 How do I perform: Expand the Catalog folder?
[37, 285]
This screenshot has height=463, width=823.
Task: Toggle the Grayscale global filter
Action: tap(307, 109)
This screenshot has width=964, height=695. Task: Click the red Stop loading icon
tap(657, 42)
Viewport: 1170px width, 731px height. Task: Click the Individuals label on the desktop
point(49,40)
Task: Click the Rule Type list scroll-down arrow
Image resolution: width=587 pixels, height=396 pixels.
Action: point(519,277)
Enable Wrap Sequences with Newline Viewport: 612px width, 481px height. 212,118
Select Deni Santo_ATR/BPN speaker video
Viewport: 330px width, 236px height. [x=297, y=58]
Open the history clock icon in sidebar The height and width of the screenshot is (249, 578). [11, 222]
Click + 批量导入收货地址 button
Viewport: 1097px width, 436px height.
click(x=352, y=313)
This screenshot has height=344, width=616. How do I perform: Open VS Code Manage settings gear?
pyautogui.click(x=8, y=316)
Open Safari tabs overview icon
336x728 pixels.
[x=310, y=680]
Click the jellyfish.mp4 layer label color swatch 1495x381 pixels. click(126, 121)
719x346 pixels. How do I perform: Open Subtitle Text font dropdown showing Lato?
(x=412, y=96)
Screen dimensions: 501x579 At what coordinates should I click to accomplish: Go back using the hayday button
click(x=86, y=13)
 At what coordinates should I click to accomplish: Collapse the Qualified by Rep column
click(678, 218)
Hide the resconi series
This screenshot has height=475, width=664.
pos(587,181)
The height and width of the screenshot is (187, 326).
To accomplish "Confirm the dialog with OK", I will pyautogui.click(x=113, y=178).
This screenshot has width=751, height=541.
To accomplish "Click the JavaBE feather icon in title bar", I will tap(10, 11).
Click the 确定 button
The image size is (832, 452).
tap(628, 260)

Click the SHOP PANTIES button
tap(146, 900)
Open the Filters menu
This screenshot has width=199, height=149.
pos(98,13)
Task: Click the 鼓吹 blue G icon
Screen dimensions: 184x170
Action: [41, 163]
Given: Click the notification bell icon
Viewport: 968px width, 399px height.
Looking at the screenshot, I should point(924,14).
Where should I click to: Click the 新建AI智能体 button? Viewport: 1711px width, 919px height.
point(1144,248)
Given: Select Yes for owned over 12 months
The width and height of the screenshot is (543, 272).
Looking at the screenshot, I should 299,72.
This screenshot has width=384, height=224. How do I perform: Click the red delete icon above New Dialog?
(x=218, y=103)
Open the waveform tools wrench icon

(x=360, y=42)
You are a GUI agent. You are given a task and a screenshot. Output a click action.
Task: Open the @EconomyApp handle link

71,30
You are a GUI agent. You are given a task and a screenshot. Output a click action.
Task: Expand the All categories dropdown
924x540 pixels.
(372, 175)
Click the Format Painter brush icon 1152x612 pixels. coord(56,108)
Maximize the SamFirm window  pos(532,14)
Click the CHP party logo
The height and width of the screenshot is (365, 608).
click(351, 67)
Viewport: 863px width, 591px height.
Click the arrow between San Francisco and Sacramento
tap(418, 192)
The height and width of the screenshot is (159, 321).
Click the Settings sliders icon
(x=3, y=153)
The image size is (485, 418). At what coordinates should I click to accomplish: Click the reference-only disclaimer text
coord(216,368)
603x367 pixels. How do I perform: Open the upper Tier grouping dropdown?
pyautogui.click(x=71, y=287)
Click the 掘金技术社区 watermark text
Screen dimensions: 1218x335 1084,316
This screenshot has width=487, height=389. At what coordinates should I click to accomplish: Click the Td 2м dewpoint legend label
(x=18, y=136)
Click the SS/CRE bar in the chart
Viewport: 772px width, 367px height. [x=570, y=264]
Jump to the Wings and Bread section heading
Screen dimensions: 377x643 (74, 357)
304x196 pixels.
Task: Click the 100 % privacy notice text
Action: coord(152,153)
▬▬▬
Exactly how many lines of the records include "with"? Provide the number by itself.

2